Only the lines below starting at the one that contains "Task: Click the Service" and ending at the one that contains "Open Clear settings" are to be reproduced, exactly and with both ends kept.

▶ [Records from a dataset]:
★ ★ ★ ★

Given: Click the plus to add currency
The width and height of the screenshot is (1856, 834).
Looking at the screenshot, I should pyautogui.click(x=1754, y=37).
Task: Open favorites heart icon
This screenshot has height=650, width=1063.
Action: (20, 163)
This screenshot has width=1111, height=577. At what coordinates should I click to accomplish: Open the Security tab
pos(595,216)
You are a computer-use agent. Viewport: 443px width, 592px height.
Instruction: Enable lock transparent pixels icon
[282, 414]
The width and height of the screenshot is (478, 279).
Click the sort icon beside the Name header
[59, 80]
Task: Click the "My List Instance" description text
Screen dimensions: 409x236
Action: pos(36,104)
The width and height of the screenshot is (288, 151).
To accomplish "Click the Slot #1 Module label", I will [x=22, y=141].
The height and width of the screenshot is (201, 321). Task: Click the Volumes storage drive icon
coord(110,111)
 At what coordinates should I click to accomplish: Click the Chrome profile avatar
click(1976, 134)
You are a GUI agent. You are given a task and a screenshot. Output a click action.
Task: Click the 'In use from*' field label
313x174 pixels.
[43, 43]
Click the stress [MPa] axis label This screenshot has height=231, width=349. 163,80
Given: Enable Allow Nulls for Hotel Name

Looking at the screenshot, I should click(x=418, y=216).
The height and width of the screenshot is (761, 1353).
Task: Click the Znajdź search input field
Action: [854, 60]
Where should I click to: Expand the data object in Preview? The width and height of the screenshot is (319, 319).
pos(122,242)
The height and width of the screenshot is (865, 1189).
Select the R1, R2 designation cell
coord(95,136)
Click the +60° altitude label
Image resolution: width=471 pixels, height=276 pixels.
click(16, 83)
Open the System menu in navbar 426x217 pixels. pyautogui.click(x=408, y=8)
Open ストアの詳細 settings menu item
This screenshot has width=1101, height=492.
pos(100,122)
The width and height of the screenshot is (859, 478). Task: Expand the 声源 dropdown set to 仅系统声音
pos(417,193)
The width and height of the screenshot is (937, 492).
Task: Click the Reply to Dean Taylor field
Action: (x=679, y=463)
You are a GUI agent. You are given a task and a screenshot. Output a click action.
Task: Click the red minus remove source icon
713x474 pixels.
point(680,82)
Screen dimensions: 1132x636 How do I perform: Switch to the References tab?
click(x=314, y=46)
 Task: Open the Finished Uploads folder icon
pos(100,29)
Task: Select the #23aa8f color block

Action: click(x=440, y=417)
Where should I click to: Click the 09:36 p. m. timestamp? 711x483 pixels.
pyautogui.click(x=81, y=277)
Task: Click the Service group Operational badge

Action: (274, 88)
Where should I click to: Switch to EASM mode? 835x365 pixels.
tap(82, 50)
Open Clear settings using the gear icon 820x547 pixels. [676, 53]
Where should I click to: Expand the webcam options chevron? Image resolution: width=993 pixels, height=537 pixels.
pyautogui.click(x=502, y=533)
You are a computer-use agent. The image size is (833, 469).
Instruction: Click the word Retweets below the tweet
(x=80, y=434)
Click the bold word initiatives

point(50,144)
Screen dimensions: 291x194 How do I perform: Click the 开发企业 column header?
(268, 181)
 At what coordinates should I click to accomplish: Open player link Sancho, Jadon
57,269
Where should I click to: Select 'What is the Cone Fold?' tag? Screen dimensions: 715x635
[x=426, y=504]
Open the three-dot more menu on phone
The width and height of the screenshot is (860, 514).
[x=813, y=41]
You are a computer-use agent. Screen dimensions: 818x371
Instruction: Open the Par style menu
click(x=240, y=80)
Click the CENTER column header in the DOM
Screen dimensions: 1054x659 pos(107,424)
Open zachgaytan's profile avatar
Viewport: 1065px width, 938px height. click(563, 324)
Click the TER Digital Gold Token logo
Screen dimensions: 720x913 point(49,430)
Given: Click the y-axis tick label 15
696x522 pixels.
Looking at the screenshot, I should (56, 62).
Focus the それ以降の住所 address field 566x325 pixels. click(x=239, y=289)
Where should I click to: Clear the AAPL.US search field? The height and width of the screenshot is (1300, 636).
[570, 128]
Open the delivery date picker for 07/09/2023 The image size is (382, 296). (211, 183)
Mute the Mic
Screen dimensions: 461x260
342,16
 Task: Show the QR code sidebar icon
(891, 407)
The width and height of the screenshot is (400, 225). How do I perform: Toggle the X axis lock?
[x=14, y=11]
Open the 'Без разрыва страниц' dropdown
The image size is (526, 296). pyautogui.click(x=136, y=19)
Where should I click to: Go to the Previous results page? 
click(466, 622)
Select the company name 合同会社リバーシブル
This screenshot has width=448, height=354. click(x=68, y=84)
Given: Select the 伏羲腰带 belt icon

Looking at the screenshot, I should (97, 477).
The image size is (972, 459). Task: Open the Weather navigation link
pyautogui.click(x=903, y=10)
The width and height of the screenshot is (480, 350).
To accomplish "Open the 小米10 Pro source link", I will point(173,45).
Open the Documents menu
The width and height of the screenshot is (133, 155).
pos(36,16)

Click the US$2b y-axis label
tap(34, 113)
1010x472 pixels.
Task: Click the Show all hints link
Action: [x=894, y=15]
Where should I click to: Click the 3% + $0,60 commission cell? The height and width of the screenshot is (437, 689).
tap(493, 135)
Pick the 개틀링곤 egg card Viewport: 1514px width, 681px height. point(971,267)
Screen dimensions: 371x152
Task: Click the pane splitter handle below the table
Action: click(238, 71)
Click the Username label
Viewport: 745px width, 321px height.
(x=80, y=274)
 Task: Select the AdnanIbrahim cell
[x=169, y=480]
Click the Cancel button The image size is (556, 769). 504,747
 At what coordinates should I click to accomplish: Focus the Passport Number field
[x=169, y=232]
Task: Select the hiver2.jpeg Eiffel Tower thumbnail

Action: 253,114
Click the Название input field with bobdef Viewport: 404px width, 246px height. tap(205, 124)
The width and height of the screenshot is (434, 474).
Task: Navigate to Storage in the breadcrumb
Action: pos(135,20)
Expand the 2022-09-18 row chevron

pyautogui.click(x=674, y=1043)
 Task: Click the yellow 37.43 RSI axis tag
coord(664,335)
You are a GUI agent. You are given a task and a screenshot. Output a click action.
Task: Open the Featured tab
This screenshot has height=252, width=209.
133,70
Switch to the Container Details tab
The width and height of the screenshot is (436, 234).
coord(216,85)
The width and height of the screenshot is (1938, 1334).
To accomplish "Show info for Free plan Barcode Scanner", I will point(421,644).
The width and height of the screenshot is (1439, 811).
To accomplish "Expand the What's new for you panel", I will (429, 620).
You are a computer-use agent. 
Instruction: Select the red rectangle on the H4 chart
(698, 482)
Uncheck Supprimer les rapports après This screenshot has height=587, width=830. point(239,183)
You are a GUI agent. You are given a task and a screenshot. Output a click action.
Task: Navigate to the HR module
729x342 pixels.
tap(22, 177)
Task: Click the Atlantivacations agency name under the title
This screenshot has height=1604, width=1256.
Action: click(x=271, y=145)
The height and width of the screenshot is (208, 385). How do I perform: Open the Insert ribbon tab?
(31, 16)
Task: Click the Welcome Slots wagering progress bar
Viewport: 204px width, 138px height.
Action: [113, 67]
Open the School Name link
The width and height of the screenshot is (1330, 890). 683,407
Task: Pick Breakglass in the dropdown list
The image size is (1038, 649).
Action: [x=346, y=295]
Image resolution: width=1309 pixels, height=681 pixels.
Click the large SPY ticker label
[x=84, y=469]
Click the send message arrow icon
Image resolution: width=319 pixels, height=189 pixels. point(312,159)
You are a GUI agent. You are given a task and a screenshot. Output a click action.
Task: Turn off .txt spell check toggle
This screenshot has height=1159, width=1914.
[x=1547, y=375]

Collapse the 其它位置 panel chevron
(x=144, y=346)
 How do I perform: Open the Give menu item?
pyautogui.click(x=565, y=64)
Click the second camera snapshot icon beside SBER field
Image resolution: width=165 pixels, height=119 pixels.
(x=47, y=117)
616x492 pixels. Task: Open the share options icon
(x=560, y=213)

★ ★ ★ ★

▶ [Solution for this task]:
Task: Click the Service group Operational badge

Action: (274, 88)
Where should I click to: Switch to EASM mode? 835x365 pixels.
tap(82, 50)
Open Clear settings using the gear icon 820x547 pixels. [676, 53]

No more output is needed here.